Indiana is such a red state that if you are on the republican ticket and you lose, then there’s something seriously wrong with (1) your policies, (2) your message, or (3) just “you.” Bennett richly deserved this defeat, yet even after losing, he tried to spin it to sound as if he still did some good for the state. Bennett’s puppet-master, outgoing Governor Mitch Daniels (term-limited), was in such a froth about Bennett’s loss that he accused teachers of using school time to gin up opposition to Bennett. He even claimed he had proof, but never produced it:
(http://www.indystar.com/article/20121130/NEWS05/121130014/Gov-Mitch-Daniels-claims-teachers-used-illegaltactics-
defeat-GOP-state-education-chief-Tony-Bennett)
Joining Bennett in the losers’ column in Indiana was Richard Mourdoch, a tea-party candidate for US Senate whose message angered women voters because it sounded like Todd “legitimate rape” Akin.

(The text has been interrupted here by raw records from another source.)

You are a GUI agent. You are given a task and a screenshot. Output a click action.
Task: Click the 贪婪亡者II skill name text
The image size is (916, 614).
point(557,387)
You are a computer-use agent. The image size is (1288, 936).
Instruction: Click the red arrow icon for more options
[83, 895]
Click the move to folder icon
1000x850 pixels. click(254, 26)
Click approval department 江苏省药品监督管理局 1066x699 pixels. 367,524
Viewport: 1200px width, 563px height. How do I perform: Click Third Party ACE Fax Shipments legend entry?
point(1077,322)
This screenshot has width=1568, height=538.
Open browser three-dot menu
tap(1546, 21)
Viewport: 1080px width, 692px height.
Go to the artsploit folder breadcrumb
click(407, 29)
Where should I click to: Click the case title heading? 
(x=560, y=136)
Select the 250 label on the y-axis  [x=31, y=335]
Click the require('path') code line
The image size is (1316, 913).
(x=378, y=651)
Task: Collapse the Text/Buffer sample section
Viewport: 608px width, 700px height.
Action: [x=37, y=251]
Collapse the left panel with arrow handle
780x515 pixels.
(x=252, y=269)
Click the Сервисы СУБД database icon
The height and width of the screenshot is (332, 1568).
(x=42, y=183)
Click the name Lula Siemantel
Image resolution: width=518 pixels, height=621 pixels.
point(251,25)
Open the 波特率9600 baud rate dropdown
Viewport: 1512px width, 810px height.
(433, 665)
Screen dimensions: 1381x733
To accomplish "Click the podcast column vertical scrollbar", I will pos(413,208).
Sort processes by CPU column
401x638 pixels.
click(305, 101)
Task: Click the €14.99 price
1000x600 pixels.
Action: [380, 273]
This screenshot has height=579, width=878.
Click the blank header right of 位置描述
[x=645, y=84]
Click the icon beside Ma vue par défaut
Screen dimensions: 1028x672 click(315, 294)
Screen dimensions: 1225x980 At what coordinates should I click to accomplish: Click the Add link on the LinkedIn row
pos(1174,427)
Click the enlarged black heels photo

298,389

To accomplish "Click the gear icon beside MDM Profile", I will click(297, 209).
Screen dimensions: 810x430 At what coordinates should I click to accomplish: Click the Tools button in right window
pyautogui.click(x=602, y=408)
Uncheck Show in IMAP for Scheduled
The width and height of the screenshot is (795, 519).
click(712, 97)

Bennett had big problems because of his overweening attitude to teachers, but he got thumped fair-and-square, even though he outspent Ritz 10 to 1. (Most of his funding came from big name reformers outside of Indiana who would never cast a vote in the state. Funny how that works…a rich reformer doesn’t vote in a state, but wishes they could…)
It is also worth remembering that Glenda Ritz is/was a registered Republican, switching parties only to run against Bennett. She did not caucus with the rest of the Democrats, and it was such a well-kept secret that I wasn’t even aware of it until election day.
I have been teaching in Indiana schools for 29 years.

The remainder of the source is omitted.